## EXERCISE GOAL
Copy out every line of the listing below word for word, in the same order.

[Collected data entries]
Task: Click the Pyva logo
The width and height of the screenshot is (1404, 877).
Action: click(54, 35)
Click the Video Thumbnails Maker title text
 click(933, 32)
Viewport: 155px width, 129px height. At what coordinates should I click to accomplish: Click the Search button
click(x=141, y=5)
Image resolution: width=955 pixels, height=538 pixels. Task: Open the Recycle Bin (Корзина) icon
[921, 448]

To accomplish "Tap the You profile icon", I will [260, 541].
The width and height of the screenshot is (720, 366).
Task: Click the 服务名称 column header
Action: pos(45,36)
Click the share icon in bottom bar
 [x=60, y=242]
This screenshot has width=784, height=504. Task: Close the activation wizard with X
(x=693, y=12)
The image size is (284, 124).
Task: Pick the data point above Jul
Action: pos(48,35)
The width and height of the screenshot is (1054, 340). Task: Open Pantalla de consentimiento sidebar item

## EXPECTED ANSWER
Task: Click the Pyva logo
The width and height of the screenshot is (1404, 877).
Action: click(54, 35)
Click the Video Thumbnails Maker title text
 click(933, 32)
Viewport: 155px width, 129px height. At what coordinates should I click to accomplish: Click the Search button
click(x=141, y=5)
Image resolution: width=955 pixels, height=538 pixels. Task: Open the Recycle Bin (Корзина) icon
[921, 448]

To accomplish "Tap the You profile icon", I will [260, 541].
The width and height of the screenshot is (720, 366).
Task: Click the 服务名称 column header
Action: pos(45,36)
Click the share icon in bottom bar
 [x=60, y=242]
This screenshot has width=784, height=504. Task: Close the activation wizard with X
(x=693, y=12)
The image size is (284, 124).
Task: Pick the data point above Jul
Action: pos(48,35)
The width and height of the screenshot is (1054, 340). Task: Open Pantalla de consentimiento sidebar item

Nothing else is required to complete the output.